A new intergalactic gaming app has been launched by Cancer Research UK that allows people to contribute to scientist's understanding of cancer.
Play to Cure: Genes in Space is the first free smartphone game that unravels real genetic data in order to "help beat cancer sooner".
"By playing Genes in Space you'll be analysing significant amounts of genetic data which would have taken scientists hours to do," Cancer Research UK explains on the game's webpage. "This data can then be used to develop new life saving treatments".
Set in the year 2824, the mission for players is to collect and harvest a mysterious new substance dubbed Element Alpha.
By mapping a route through the densest areas of Element Alpha, players are in fact analysing vast amounts of genetic cancer data.
The collective force of players means that significant amounts of genetic data can be analysed and used to help researchers determine which genes cause the disease.
"We're in a strange position as scientists," said one of the scientists involved in the development of the game. "We've got really good at collecting information about the world, but we're not very good at analysing that data, at turning that data into knowledge."
Academics, scientists, gamers and designers joined a team of developers from Cancer Research UK, Amazon, Facebook and Google last year to come up with the concept for the game. In just 48 hours concepts for 12 different games were created, the most sucessful of which was Play to Cure: Genes in Space.

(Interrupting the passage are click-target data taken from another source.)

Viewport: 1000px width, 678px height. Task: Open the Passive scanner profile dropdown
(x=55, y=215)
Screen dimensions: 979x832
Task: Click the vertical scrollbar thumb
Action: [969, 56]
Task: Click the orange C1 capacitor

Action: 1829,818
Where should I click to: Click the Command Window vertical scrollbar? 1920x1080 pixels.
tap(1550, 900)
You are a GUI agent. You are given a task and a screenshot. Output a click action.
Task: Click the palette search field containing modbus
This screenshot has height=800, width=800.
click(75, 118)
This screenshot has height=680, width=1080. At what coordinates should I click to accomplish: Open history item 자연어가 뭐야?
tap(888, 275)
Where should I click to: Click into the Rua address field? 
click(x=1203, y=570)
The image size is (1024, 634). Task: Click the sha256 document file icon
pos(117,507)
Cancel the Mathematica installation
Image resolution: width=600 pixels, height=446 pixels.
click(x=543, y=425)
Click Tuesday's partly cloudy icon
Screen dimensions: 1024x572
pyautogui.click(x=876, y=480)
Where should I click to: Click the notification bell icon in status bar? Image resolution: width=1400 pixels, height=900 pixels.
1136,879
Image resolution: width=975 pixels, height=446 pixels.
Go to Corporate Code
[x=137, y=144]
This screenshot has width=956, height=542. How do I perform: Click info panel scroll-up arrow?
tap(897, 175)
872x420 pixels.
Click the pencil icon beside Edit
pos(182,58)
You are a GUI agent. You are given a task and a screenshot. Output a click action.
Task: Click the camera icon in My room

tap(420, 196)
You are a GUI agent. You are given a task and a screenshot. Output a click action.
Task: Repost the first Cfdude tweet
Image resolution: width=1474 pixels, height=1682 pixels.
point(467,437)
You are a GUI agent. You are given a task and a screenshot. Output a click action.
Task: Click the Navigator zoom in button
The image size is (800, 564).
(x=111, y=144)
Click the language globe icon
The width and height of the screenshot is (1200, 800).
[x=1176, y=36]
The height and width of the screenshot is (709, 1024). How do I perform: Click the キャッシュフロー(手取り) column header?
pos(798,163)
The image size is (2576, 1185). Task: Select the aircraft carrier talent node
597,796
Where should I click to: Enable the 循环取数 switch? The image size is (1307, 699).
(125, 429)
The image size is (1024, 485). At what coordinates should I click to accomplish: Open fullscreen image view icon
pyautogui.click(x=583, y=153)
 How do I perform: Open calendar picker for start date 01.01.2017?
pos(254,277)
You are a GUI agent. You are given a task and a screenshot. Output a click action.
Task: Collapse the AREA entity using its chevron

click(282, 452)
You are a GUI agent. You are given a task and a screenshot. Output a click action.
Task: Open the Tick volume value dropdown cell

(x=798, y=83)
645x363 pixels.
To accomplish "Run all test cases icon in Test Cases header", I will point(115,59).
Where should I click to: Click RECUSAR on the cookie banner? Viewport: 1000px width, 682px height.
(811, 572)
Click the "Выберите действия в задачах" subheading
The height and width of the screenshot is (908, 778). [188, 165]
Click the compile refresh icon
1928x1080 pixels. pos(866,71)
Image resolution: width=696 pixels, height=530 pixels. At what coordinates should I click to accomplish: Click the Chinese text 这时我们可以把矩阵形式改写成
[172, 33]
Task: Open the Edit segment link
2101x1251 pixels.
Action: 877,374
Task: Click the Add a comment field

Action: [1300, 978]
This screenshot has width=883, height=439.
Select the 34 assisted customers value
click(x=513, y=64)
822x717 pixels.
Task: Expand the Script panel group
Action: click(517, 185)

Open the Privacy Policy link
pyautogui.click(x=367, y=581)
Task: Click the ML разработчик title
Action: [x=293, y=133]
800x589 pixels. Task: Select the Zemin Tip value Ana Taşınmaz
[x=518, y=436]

"Future cancer patients will be treated in a more targeted way based on their tumour's genetic fingerprint and our team is working hard to understand why some drugs work and others won't," said Professor Carlos Caldas from Cancer Research UK.
"But no device can do this reliably and it would take a long time to do the job manually. Play to Cure: Genes in Space will help us find ways to diagnose and treat cancer more precisely - sooner."